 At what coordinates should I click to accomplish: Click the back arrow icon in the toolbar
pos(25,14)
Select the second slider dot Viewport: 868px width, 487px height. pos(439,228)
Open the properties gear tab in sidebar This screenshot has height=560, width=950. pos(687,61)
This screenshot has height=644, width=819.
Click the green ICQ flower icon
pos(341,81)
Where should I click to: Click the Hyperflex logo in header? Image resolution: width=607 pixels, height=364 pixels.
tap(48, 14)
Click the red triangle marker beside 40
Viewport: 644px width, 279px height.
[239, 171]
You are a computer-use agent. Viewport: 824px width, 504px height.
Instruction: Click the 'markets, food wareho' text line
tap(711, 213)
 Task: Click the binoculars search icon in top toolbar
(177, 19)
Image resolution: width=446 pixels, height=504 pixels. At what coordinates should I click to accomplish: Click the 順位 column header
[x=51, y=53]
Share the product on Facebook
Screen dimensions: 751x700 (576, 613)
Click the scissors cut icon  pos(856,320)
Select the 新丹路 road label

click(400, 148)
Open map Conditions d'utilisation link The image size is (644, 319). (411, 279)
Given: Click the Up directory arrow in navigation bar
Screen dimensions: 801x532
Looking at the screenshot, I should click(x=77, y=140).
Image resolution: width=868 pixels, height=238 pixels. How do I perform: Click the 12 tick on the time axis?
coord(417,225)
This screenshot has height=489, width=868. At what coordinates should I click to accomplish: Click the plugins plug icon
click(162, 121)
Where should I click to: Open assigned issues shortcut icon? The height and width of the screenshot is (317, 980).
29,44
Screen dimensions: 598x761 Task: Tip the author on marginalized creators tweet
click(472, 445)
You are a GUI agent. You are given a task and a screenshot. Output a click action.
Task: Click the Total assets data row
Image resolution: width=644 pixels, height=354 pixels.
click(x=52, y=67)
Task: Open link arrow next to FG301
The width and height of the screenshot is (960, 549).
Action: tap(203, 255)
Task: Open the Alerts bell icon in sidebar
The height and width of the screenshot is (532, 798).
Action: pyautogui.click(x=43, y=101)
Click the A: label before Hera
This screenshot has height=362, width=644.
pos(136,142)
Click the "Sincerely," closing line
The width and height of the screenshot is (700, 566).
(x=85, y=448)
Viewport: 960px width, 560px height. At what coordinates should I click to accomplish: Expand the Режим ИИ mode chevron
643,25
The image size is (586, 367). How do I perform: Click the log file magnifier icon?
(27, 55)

○ ○ ○ ○

▸ **GOAL OF THE EXERCISE**: Reproduce the preceding records exactly and completely.

▸ **RESULT**:
 At what coordinates should I click to accomplish: Click the back arrow icon in the toolbar
pos(25,14)
Select the second slider dot Viewport: 868px width, 487px height. pos(439,228)
Open the properties gear tab in sidebar This screenshot has height=560, width=950. pos(687,61)
This screenshot has height=644, width=819.
Click the green ICQ flower icon
pos(341,81)
Where should I click to: Click the Hyperflex logo in header? Image resolution: width=607 pixels, height=364 pixels.
tap(48, 14)
Click the red triangle marker beside 40
Viewport: 644px width, 279px height.
[239, 171]
You are a computer-use agent. Viewport: 824px width, 504px height.
Instruction: Click the 'markets, food wareho' text line
tap(711, 213)
 Task: Click the binoculars search icon in top toolbar
(177, 19)
Image resolution: width=446 pixels, height=504 pixels. At what coordinates should I click to accomplish: Click the 順位 column header
[x=51, y=53]
Share the product on Facebook
Screen dimensions: 751x700 (576, 613)
Click the scissors cut icon  pos(856,320)
Select the 新丹路 road label

click(400, 148)
Open map Conditions d'utilisation link The image size is (644, 319). (411, 279)
Given: Click the Up directory arrow in navigation bar
Screen dimensions: 801x532
Looking at the screenshot, I should click(x=77, y=140).
Image resolution: width=868 pixels, height=238 pixels. How do I perform: Click the 12 tick on the time axis?
coord(417,225)
This screenshot has height=489, width=868. At what coordinates should I click to accomplish: Click the plugins plug icon
click(162, 121)
Where should I click to: Open assigned issues shortcut icon? The height and width of the screenshot is (317, 980).
29,44
Screen dimensions: 598x761 Task: Tip the author on marginalized creators tweet
click(472, 445)
You are a GUI agent. You are given a task and a screenshot. Output a click action.
Task: Click the Total assets data row
Image resolution: width=644 pixels, height=354 pixels.
click(x=52, y=67)
Task: Open link arrow next to FG301
The width and height of the screenshot is (960, 549).
Action: tap(203, 255)
Task: Open the Alerts bell icon in sidebar
The height and width of the screenshot is (532, 798).
Action: pyautogui.click(x=43, y=101)
Click the A: label before Hera
This screenshot has height=362, width=644.
pos(136,142)
Click the "Sincerely," closing line
The width and height of the screenshot is (700, 566).
(x=85, y=448)
Viewport: 960px width, 560px height. At what coordinates should I click to accomplish: Expand the Режим ИИ mode chevron
643,25
The image size is (586, 367). How do I perform: Click the log file magnifier icon?
(27, 55)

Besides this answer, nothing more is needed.